Ice Age comes from Toba Inlet in BC, and it's outstanding stuff. Only six parts per million (PPM)!

(Carley Spring is only 3PPM, BTW. Which, although a minute difference, means our water is arguably twice as pure as Ice Age)  

Compared to some of the heavy mineral-laden bottled spring waters on the market with 150-300PPM (like Evian)...both Ice Age and Carley Spring are in a class by themselves. 

And both are world's away from the flat tasting filtered-city-tap-water scam brands like "Dasani" and "Aquafina"....which are pure crap. (What would you expect from companies like Coca Cola and Pepsi? The REAL thing?)


BTW...sorry I've been away from here lately. We have had a strong run of very hot summery weather out here lately and, because of this, the water biz has kept me busy from early morning until late in the evening each day. My apologies.

And....if anyone would like to try a bottle of our outstandingly pure mountain spring water (and doesn't mind paying for the shipping) then please let me know.

I will be sending a one liter bottle to LGB rather shortly (when I get a spare moment)

I will also ship a bottle to SINC (along with those overdue Monte Carlo parts...soryy about that, old buddy)

Both of you two might want to refresh my memory by sending me your mailing addresses. 

Anyone else want to try what the local health board calls "the purest bottled natural spring water available in North America"?

Let me know.

BTW...it's due to start raining by this coming tuesday around here, and demand will fall off a bit (I'll have some spare time after that point). Patience until then, por favor. I'm running flat out to meet demand right now, and we are a very small company at present.

This is likely to change in the very near future.


----------



## MacNutt (Jan 16, 2002)

Kami...and anyone else who lives in the GVRD...

We are only just getting a foothold in the mainland market right now. The one liter bottles are not yet available over there. Will be by this next spring, I believe.

BUT...you can try our water in the Vancouver area if you can find a "Fairways" supermarket. We bottle all of their "Our Own" house brand water. It's available in the four liter (milkjug) and 9.5 liter sizes. It says "bottled by Carley Spring in small letters on the label, under the btight red "Our Own" logo.

▶ **PROBLEMS TO SOLVE**
(a) From the spring water post, quote the portion that starts at the words "Ice Age comes" and stops after "day. My apologies.".
(b) According to the spring water post, where does Ice Age water come from?
(c) For each statement, decide whether the spring water post supports it. Answer yes or no, and quote the words that decide it.
(i) Evian is given as an example of a bottled spring water with 150-300 PPM.
(ii) The one liter bottles are already sold in the mainland market.
(iii) The "Our Own" house brand water at Fairways comes in four liter and 9.5 liter sizes.
The listing that follows this spring water post comes from a different source.

▶ **INPUT DATA**
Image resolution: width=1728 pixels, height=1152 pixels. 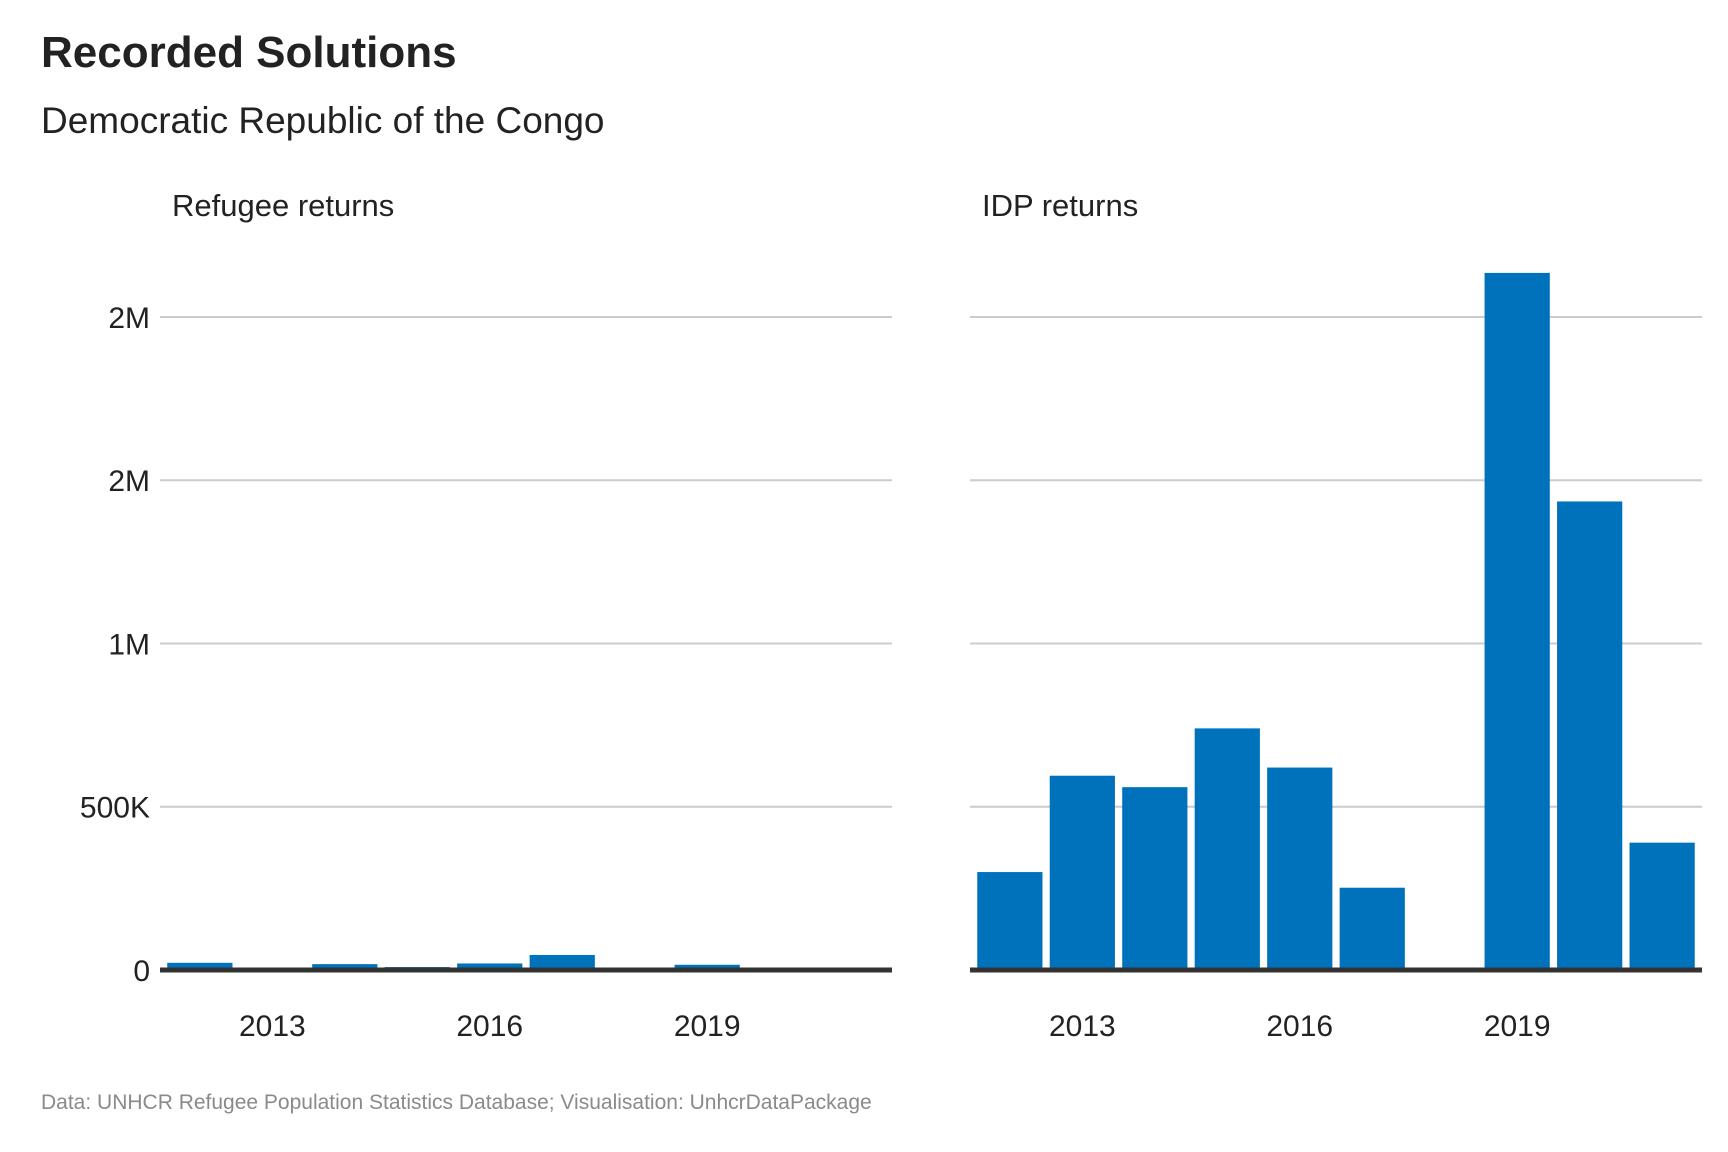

▶ **SOLUTIONS**
(a)
Ice Age comes from Toba Inlet in BC, and it's outstanding stuff. Only six parts per million (PPM)!

(Carley Spring is only 3PPM, BTW. Which, although a minute difference, means our water is arguably twice as pure as Ice Age)  

Compared to some of the heavy mineral-laden bottled spring waters on the market with 150-300PPM (like Evian)...both Ice Age and Carley Spring are in a class by themselves. 

And both are world's away from the flat tasting filtered-city-tap-water scam brands like "Dasani" and "Aquafina"....which are pure crap. (What would you expect from companies like Coca Cola and Pepsi? The REAL thing?)


BTW...sorry I've been away from here lately. We have had a strong run of very hot summery weather out here lately and, because of this, the water biz has kept me busy from early morning until late in the evening each day. My apologies.

(b) Toba Inlet in BC.

(c)
(i) Yes: "heavy mineral-laden bottled spring waters on the market with 150-300PPM (like Evian)"
(ii) No: "The one liter bottles are not yet available over there."
(iii) Yes: "It's available in the four liter (milkjug) and 9.5 liter sizes."